We shouldn’t wait for the world leaders or world organizations to restore peace, to restore the imbalance in energy, but should restore peace in our own minds and hearts and let it spread in ever-widening circles to all those around us.
We need to expand our hearts and raise our consciousness if we want to see an end to war. There’s no other way. Jyotish ends his blog with these words: “I am making a pledge to do my best to act throughout each day with peace and harmony, and to strongly radiate those vibrations to the whole planet.” He asks: “Will you join me?”
And I ask: “Will we join him?”
Yogananda’s last speech opens, as was said, with the reference to Gandhi and the warring modern world. It ends, before the lines from his poem “My India”, with words concerning peace on earth; words that are ever relevant and resound today more than ever. Addressing himself to the Indian Ambassador and, indeed, to all who were present at the banquet, he says: “I do hope and pray […] that you will always emphasize the airplanes of mercy from one country to another instead of airplanes that carry bombs to destroy. Let us work for peace on earth as never before. We want a congress of scientists, of ambassadors, of religious men who will constantly think how to make this world a better home, a spiritual home with God as our Guide.” (In Memoriam, p. 69)
And we should be optimistic that this will one day be the case and not be filled with fear (the most surreptitious of Maya’s weapons, more dangerous even than guns and bombs) because in the end, it’s always Good that triumphs. Truth triumphs. Light triumphs. Love triumphs. Evil is vanquished.

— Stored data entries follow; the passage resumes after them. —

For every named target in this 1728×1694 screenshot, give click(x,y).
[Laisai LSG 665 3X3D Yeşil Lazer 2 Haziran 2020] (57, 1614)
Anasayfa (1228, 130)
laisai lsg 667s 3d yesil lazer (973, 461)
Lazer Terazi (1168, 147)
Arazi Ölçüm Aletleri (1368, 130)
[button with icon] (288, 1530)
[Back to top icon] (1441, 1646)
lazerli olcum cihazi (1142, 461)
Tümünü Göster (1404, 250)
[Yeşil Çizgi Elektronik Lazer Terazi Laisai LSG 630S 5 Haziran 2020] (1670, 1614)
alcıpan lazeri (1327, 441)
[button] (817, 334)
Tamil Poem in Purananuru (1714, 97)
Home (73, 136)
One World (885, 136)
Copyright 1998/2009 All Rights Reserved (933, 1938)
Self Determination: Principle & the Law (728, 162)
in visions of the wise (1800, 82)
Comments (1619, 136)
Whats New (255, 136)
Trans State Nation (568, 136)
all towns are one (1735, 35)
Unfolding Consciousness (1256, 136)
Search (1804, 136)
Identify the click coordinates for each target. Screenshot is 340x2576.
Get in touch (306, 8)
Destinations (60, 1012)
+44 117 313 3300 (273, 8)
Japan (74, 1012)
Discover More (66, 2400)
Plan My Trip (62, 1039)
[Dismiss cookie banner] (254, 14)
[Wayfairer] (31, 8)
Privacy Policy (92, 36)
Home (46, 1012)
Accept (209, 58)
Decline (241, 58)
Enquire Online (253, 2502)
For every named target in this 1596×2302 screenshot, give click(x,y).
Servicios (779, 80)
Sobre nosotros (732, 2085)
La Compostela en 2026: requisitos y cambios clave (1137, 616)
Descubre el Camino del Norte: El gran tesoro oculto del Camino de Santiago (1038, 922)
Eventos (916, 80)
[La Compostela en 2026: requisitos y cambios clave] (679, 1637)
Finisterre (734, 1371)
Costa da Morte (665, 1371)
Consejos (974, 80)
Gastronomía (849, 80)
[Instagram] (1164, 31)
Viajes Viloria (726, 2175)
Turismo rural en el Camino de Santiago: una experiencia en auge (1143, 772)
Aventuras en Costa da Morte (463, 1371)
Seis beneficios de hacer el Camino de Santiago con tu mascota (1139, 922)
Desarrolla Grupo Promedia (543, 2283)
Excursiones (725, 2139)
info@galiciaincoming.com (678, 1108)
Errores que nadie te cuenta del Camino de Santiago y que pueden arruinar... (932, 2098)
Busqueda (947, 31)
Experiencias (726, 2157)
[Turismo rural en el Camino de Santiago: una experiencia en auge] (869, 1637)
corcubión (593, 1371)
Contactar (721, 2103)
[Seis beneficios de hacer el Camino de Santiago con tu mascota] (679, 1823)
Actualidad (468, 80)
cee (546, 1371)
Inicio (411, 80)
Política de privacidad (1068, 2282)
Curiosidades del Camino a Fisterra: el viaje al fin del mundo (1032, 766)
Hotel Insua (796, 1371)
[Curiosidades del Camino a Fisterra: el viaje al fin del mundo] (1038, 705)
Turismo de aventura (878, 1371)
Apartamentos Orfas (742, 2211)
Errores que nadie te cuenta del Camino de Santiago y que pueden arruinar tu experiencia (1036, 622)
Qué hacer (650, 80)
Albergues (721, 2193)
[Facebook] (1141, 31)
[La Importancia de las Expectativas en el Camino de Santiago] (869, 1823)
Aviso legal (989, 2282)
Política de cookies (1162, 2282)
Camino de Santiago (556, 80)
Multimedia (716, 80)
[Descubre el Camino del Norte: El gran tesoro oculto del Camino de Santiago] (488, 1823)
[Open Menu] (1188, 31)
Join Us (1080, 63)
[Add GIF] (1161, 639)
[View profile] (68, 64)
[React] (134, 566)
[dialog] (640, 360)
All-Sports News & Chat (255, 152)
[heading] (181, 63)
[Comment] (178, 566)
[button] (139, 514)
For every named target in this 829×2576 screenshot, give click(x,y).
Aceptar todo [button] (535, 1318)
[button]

Yogananda assures us of this in a talk given in 1948 at a dinner again in honour of Mahatma Gandhi and the cause of world peace (see: Journey to Self-Realization, pp. 195-196). “The world,” he says, “is not going down to destruction. So don’t be frightened. Believe in your Father. He will protect you if you remember His ideals, if you keep faith in Him… No matter what happens, the Spirit will win, I predict this… Anybody who uses the bomb, motivated by aggression, will fall by the bomb… As Hitler with all his power fell, so any dictator, wherever he is, shall be downed. This I predict.”
 “But I say unto you, Love your enemies, bless them that curse you, do good to them that hate you, and pray for them which despitefully use you, and persecute you” (Matt. 6:44).
 “… but I say to you That ye resist not evil; but whosoever shall smite thee on thy right cheek, turn to him the other also” (Matt. 5:39).
 “Put up again thy sword into his place: for all they that take the sword shall perish with the sword” (Matt. 26:52).